» **Aim of the task**:
Check every line below for the word "agent" and show those that hold it.

[Dataset entries]
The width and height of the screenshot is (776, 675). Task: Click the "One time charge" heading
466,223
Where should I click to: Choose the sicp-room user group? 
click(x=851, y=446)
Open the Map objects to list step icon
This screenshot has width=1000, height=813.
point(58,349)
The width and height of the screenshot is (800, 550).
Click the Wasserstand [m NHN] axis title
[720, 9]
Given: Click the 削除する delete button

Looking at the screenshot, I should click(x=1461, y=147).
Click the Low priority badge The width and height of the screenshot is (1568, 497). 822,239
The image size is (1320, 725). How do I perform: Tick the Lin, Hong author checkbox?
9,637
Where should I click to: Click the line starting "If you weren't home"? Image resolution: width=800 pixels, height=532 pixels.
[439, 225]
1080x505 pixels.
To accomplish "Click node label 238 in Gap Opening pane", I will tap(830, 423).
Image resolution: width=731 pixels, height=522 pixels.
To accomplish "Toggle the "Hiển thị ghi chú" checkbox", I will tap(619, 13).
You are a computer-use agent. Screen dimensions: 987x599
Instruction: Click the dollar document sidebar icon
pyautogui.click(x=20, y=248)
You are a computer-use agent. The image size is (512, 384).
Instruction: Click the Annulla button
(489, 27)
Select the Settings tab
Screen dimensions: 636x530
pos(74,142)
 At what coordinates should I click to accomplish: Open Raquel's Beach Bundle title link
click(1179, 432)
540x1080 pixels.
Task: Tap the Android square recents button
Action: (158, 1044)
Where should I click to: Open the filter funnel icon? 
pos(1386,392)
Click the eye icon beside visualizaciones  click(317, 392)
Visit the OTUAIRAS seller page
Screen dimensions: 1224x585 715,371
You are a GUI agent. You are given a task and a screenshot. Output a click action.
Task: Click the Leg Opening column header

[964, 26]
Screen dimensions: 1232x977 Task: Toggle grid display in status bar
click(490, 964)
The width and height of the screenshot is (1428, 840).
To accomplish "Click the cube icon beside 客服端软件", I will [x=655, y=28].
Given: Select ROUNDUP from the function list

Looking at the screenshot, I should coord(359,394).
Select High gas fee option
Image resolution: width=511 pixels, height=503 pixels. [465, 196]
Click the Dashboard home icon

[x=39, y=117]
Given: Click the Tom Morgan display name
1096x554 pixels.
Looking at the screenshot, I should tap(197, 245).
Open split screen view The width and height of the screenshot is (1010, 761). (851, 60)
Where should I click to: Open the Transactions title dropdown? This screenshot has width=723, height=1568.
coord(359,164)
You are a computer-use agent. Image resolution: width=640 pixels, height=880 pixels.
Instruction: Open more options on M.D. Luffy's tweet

» **Exercise output**:
You are a computer-use agent. Screen dimensions: 987x599
You are a computer-use agent. The image size is (512, 384).
You are a GUI agent. You are given a task and a screenshot. Output a click action.
You are a computer-use agent. Image resolution: width=640 pixels, height=880 pixels.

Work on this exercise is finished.